[SOURCE EXTRACT]:
In the IBSR datasets WM segmentation, we obtained an average Recall coefficient of 0.836 ± 0.028 and an average Precision coefficient of 0.823 ± 0.034. In the IBSR datasets GM segmentation, we obtained an average Recall coefficient of 0.860 ± 0.037 and an average Precision coefficient of 0.849 ± 0.018. The Recall coefficients are higher than the Precision coefficients in the segmentation of the two datasets, which means that the pixel points misidentified as the target tissue in the segmentation result are relatively large. In the next study, we will analyse the reasons for this result.

Although the proposed method has been successfully applied to both IBSR datasets and MRBRainS13 datasets, there are still some limitations that affect segmentation accuracy and speed, and these limitations can be further improved. The proposed method can also be used for segmentation of different tissues of other datasets. In our next work, we will improve the limitations of the proposed method and apply it to the segmentation of different organizations of more datasets.

Limitations

  1. 1)

    The initial template quality has a great impact on the segmentation results and is affected by the selection of atlas datasets and registration methods.

  2. 2)

    In our experiments, the initial search area was set according to the organization outline of the initial template during the template optimization process. If there is a large difference between the images, the template optimization method may not find the real boundary. For example, the location and shape of the diseased tissue have a large randomness, which results in a large difference between the images.

  3. 3)

    The multi-atlas registration process takes a long time, but not all image registrations are meaningful, such as registration between two very different images.

  4. 4)

    The proposed method cannot adapt to the segmentation of small-thickness tissues (such as cortex), because the target profile with small thickness will cause ACM to fall into local extremes.

Future directions

  1. 1)

    Combine different atlas datasets and different registration methods to improve initial template quality.

  2. 2)

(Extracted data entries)
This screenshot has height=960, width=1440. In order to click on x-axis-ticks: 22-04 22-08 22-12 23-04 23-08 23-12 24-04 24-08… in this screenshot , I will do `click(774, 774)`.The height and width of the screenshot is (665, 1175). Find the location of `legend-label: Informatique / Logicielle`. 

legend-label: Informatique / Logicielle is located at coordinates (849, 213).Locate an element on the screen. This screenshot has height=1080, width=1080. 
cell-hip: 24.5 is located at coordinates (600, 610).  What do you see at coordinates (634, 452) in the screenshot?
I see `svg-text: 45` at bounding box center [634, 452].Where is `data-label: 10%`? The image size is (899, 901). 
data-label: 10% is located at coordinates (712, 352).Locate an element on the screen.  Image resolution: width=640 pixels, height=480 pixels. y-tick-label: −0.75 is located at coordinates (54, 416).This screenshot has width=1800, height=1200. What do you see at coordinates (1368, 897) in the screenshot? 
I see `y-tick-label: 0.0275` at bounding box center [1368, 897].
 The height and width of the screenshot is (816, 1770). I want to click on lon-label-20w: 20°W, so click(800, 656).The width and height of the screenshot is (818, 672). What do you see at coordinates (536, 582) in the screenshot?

[LIST OF TASKS]:
1. According to the brain tissue segmentation text, why can't the proposed method handle the segmentation of small-thickness tissues such as cortex?
2. Go on with the brain tissue segmentation text from the point where it stops.

[ANSWERS FOR EACH ITEM]:
1. A target profile with small thickness causes ACM to fall into local extremes.

2.
    Expand the initial search area and redefine the appropriate weight function to expand the capture range of the tissue contour points.

  3. 3)

    Select appropriate images in the atlas datasets for multi-atlas registration will not only save much time but also not reduce the accuracy of the segmentation. How to go about choosing the appropriate images will be a challenging exercise.

Conclusion

In this paper, we propose a semi-automatic brain image segmentation method. First, a multi-atlas registration method is used to obtain the prior shape information of the target tissue, and then a label fusion algorithm is used to generate the initial template. Second, a template optimization algorithm is used to reduce the multi-atlas registration errors and generate a IAC. Finally, a ACM is used to segment the target tissue. Our method combines the advantages of multi-atlas registration and ACM. The IAC of the target tissue is obtained by multi-atlas registration and template optimization, and it can effectively reduce the influence of human subjective factors compared to manually setting the IAC. Then, a ACM is used to obtain a smooth, continuous target contour. (Fig. 4).

To verify the performance of our method in brain segmentation, we validated our method on two datasets, the IBSR and MRBrainS13 datasets. Experimental results demonstrate the following:

1) Compared with [16], we use the multi-atlas registration method based on affine transformation and use template optimization to improve the registration error. Our method effectively reduces the multi-atlas registration time and achieves higher segmentation accuracy.

2) Compared with the currently used automatic segmentation method, our method obtains better segmentation performance.